(TASK STATEMENT): Scan the entries below for the word "computer". Copy out every line in which it occurs.

● ● ● ● ●

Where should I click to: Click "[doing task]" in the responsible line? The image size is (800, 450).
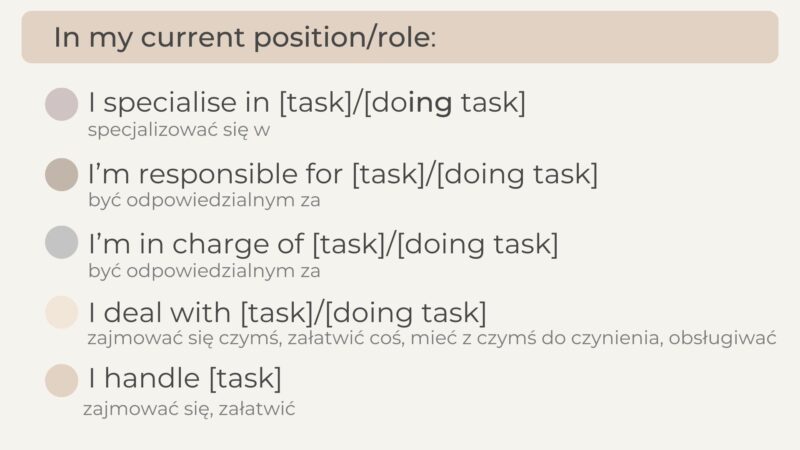(517, 174)
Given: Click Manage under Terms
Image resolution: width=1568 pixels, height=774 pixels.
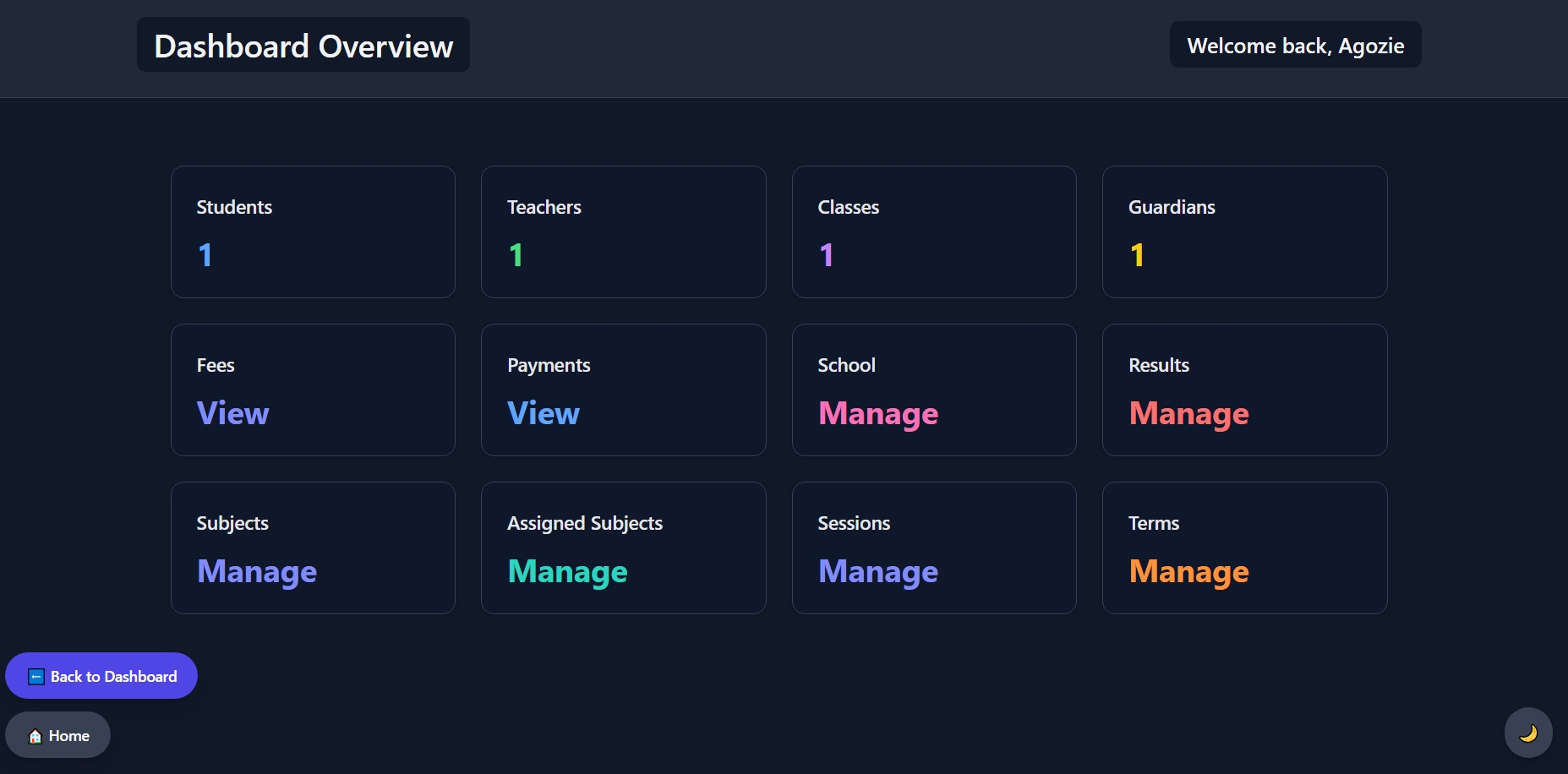Looking at the screenshot, I should pos(1188,571).
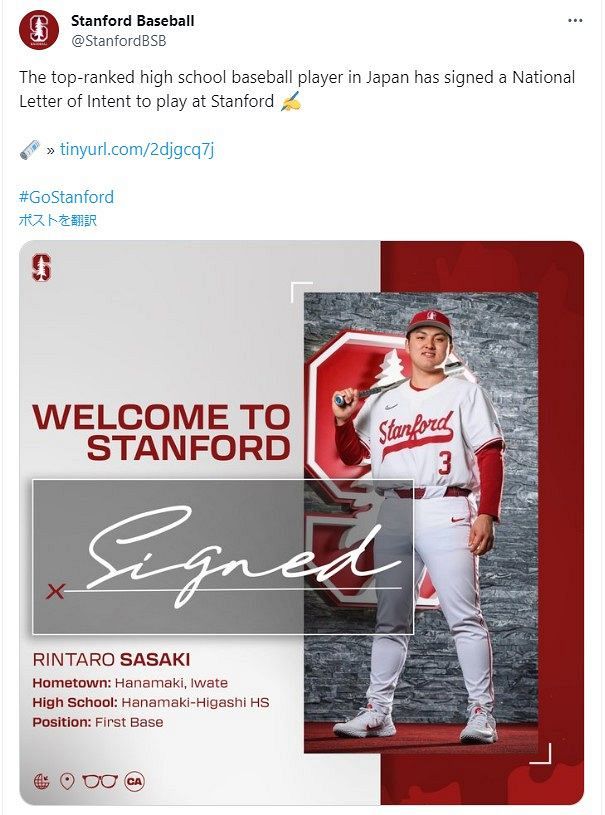605x815 pixels.
Task: Open the tinyurl.com/2djgcq7j link
Action: (137, 150)
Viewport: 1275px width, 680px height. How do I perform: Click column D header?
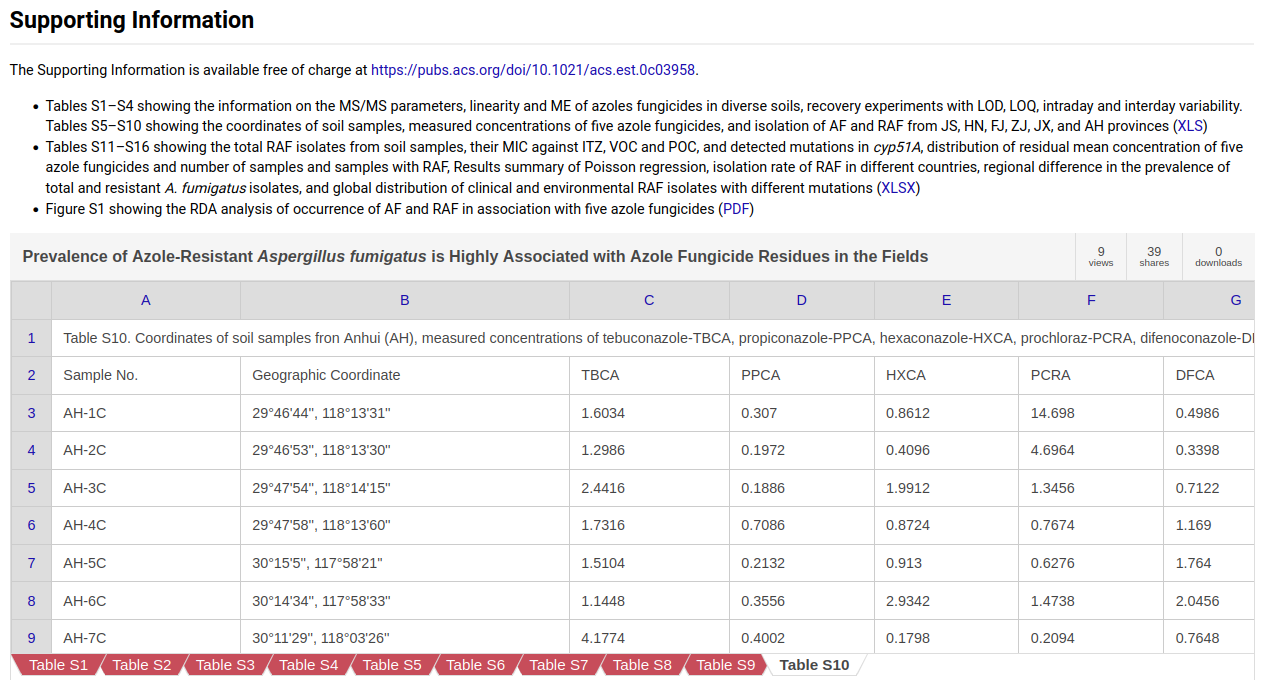(x=801, y=300)

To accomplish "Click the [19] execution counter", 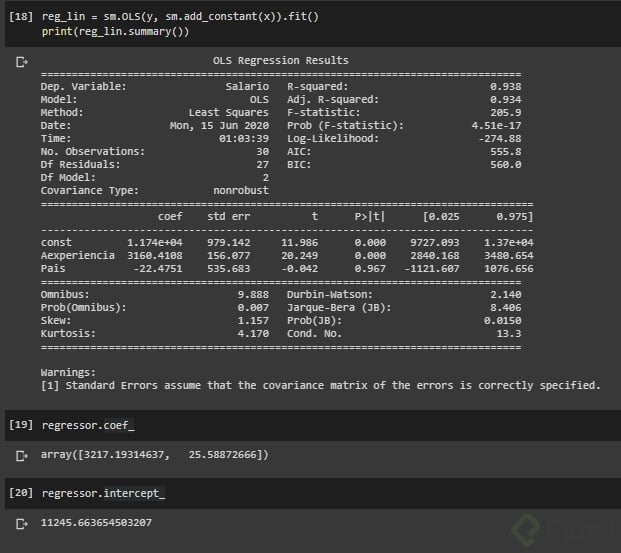I will point(20,425).
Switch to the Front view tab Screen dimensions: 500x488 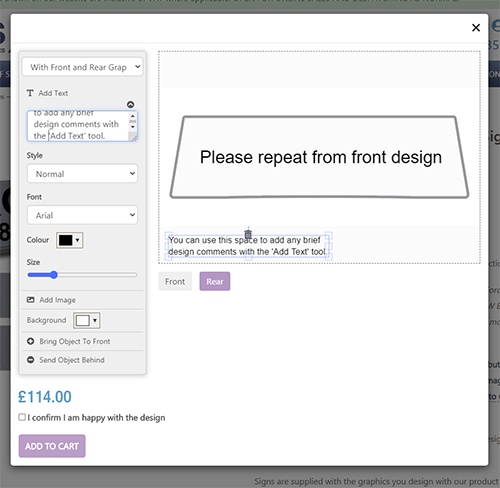coord(175,281)
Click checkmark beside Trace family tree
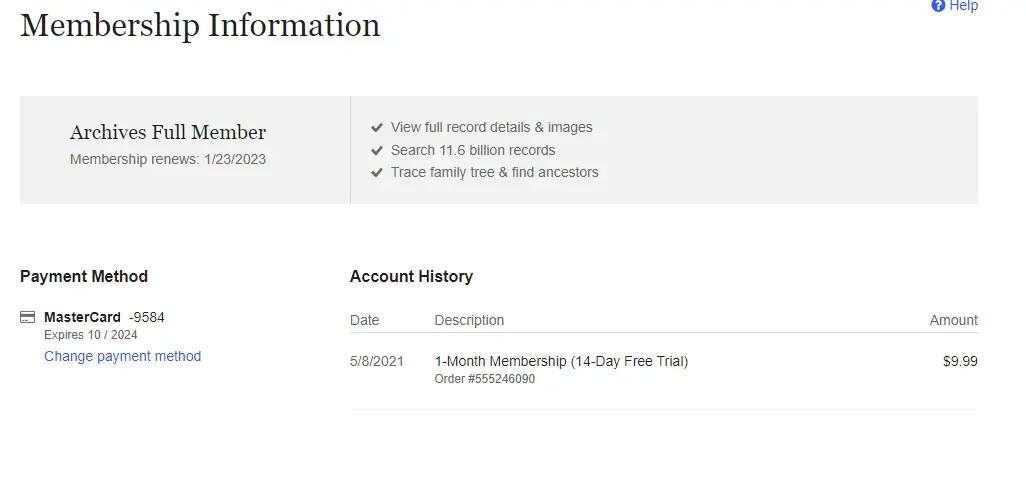The height and width of the screenshot is (484, 1026). point(377,172)
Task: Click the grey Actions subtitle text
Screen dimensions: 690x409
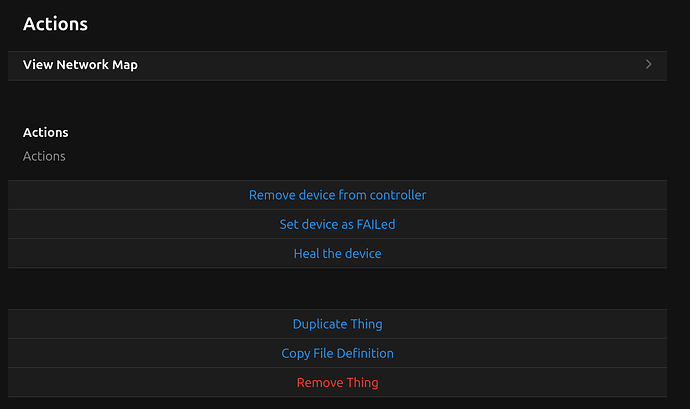Action: coord(44,156)
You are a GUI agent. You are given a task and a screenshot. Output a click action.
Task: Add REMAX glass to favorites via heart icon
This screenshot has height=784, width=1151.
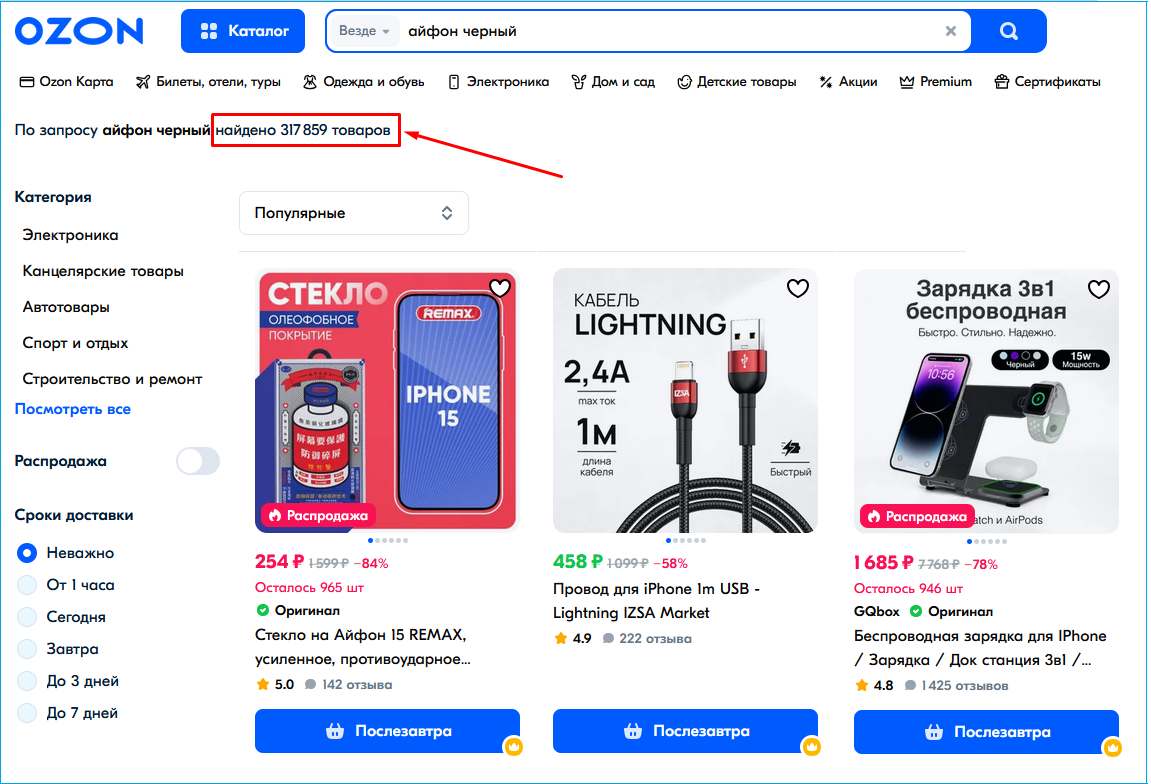tap(500, 289)
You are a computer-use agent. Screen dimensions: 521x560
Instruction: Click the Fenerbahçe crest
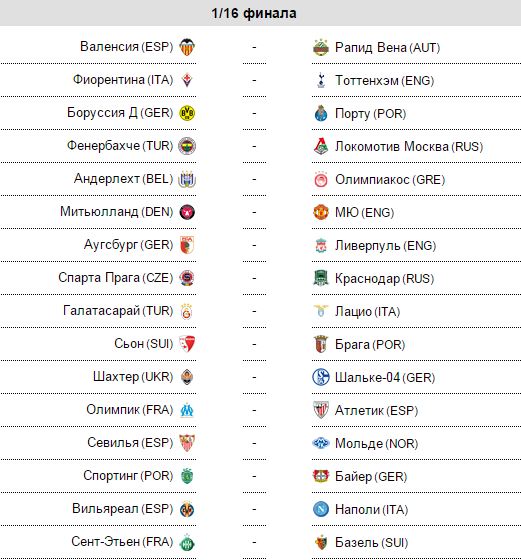187,146
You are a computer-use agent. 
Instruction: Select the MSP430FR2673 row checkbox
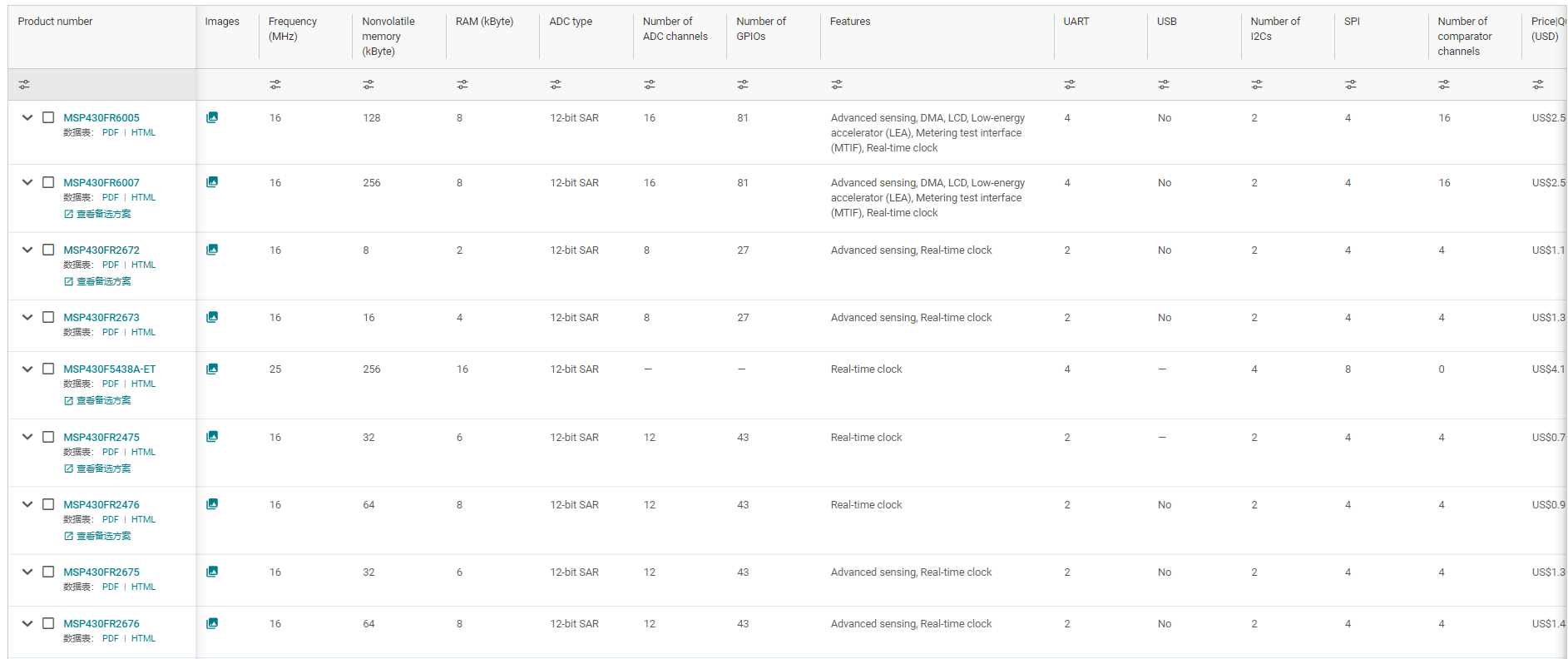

● ● ● ● ●

(ANSWER TO THIS PROBLEM):
You are a computer-use agent. Screen dimensions: 521x560
You are a computer-use agent. 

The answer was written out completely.